## GIVEN PROBLEM A
Reproduce the Exodus commentary word for word, between "Pharaoh, in his" and "to destroy them.", inclusive.

--- Start of EXTRACTED TEXT ---

The first 12 chapters of Exodus record the opposition in Egypt to the formation of this nation. Whatever actions men may take in wickedness and rebellion, they are subservient to God’s divine will.
On the day of Pentecost, Peter said this concerning Christ, "Him, being delivered by the determinate counsel and foreknowledge of God, ye have taken, and by wicked hands have crucified and slain” Acts 2:23. Here man’s wrath was used to accomplish God's will.
In Exodus 1, the children of Israel are still in Egypt. In Scripture, Egypt is a type of the world, so Israel in Egypt is a figure of man's natural condition in the world. Verses 6-7. "Joseph died, and all his brethren, and all that generation, And the children of Israel were fruitful, and increased abundantly, and multiplied, and waxed exceeding mighty; and the land was filled with them.” They prospered in both numbers and wealth. After all, they were the children of promise. Even in Egypt, God's favor still rested on them. This is the earthly prosperity God had promised to Abraham, Isaac, and Jacob over 400 years before. God never forgets His people, although they may forget Him.
Now another figure appears on the scene in verse 8. "Now there arose up a new king over Egypt, which knew not Joseph." This is quite significant.
Joseph in Egypt was a type of Christ while He was on earth. Pharaoh is a picture of Satan, the god of this world. This Pharaoh didn’t know Joseph and as a type of Satan he is an antagonist to the Lord's people. Satan still uses anything he can to keep God’s People helpless and in bondage.
Pharaoh’s problem was this. Verse 10. "Lest they multiply, and it come to pass, that, when there falleth out any war, they join also unto our enemies, and fight against us, and so get them up out of the land." Sometimes we forget that the world fears the children of God and that we believers are an antagonism to the world.
Pharaoh, in his role picturing Satan, tries to prevent their deliverance but God is still in the picture. Verses 12-14. "But the more they afflicted them, the more they multiplied and grew. And they were grieved because of the children of Israel. 13: And the Egyptians made the children of Israel to serve with rigour: 14: And they made their lives bitter with hard bondage."
Whatever their condition, they are the people of promise, destined to fulfill the purposes of God, and as such they are under God’s care and direction. Pharaoh was powerless to destroy them.
The real conflict here was between God and Pharaoh with his schemes against the children of Israel, and he would fail on every count. The condition of the Israelites is typical of the condition of the unsaved in the world as slaves to sin and Satan.
God used this persecution to make the children of Israel feel the weight of their burdens and to awake their desire for deliverance before He acted on their behalf.
The sinner can be insensible to his degradation and contented, if not happy, in his alienation from God; but if that individual is ever to be saved he has to experience what is pictured by this account of the condition of the Israelites. Until there is a real desire to be saved, there is no deliverance.

--- End of EXTRACTED TEXT ---
--- Start of RECORDS TO PROCESS ---

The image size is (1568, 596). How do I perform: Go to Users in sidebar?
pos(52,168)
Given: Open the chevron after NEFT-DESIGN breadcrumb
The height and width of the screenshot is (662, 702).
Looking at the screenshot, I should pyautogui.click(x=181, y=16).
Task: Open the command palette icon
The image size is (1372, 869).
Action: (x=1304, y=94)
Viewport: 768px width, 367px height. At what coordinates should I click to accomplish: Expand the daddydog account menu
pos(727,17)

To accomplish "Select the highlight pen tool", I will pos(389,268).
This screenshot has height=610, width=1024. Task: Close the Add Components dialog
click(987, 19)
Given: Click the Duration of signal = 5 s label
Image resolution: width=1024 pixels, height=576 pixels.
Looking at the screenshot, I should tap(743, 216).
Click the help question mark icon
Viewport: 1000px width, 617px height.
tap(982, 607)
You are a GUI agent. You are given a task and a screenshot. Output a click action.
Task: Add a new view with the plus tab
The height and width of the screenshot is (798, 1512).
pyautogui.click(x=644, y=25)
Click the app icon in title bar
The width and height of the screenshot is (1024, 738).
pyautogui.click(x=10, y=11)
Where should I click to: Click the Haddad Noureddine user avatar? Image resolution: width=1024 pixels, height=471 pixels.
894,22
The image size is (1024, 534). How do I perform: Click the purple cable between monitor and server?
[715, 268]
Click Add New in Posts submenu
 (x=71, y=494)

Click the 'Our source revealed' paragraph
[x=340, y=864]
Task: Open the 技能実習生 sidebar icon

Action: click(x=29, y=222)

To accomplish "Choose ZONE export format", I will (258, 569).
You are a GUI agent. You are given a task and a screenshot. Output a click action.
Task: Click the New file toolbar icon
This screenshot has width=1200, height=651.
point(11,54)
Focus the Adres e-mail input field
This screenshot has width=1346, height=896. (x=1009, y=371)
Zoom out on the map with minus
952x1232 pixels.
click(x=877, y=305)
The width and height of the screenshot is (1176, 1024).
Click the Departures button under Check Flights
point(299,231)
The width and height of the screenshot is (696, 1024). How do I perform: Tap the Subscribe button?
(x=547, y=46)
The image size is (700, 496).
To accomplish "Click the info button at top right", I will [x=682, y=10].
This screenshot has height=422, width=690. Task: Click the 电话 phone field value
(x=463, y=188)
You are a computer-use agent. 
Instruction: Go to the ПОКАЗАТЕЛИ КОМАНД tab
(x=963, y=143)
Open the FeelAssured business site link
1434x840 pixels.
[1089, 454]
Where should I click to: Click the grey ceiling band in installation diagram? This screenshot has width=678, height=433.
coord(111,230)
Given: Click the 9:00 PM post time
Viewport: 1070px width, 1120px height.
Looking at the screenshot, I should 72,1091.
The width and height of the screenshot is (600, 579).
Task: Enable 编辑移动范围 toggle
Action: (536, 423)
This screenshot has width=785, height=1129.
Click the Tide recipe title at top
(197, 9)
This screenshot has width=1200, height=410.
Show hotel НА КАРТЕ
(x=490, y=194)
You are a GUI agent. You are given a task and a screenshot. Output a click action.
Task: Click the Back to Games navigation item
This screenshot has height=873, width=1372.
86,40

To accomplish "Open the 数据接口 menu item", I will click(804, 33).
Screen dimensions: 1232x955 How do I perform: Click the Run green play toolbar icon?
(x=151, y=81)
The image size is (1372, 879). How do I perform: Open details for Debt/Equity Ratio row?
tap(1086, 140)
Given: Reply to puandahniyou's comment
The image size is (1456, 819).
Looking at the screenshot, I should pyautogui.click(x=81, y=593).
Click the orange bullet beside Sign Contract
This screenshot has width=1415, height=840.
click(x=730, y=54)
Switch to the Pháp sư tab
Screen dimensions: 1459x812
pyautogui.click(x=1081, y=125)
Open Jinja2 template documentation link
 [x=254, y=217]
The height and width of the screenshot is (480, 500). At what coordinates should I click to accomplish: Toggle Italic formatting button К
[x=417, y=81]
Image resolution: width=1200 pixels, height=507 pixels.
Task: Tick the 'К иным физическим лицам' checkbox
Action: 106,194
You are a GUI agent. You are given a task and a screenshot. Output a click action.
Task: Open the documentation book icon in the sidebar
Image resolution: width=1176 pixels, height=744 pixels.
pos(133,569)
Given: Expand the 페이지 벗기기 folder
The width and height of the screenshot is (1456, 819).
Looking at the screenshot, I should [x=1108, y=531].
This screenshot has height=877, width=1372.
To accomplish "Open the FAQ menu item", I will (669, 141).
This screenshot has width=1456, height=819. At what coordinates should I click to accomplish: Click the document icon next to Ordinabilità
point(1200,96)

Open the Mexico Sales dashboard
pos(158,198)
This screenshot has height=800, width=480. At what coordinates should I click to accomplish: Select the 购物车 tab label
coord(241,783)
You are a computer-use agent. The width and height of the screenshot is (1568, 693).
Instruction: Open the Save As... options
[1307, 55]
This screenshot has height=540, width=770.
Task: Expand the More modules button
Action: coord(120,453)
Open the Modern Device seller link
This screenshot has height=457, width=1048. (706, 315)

--- End of RECORDS TO PROCESS ---

## GIVEN PROBLEM B
Arrange the lines of the rows between the lines holding "The height and width of the screenshot is (480, 500)." and "Looking at the screenshot, I should [x=1108, y=531].", inclusive, as a Markdown table with columns No. and Line, numbering each line and leaving out blank ones.

## CORRECT RESULT A
Pharaoh, in his role picturing Satan, tries to prevent their deliverance but God is still in the picture. Verses 12-14. "But the more they afflicted them, the more they multiplied and grew. And they were grieved because of the children of Israel. 13: And the Egyptians made the children of Israel to serve with rigour: 14: And they made their lives bitter with hard bondage."
Whatever their condition, they are the people of promise, destined to fulfill the purposes of God, and as such they are under God’s care and direction. Pharaoh was powerless to destroy them.

## CORRECT RESULT B
| No. | Line |
|---|---|
| 1 | The height and width of the screenshot is (480, 500). At what coordinates should I click to accomplish: Toggle Italic formatting button К |
| 2 | [x=417, y=81] |
| 3 | Image resolution: width=1200 pixels, height=507 pixels. |
| 4 | Task: Tick the 'К иным физическим лицам' checkbox |
| 5 | Action: 106,194 |
| 6 | You are a GUI agent. You are given a task and a screenshot. Output a click action. |
| 7 | Task: Open the documentation book icon in the sidebar |
| 8 | Image resolution: width=1176 pixels, height=744 pixels. |
| 9 | pos(133,569) |
| 10 | Given: Expand the 페이지 벗기기 folder |
| 11 | The width and height of the screenshot is (1456, 819). |
| 12 | Looking at the screenshot, I should [x=1108, y=531]. |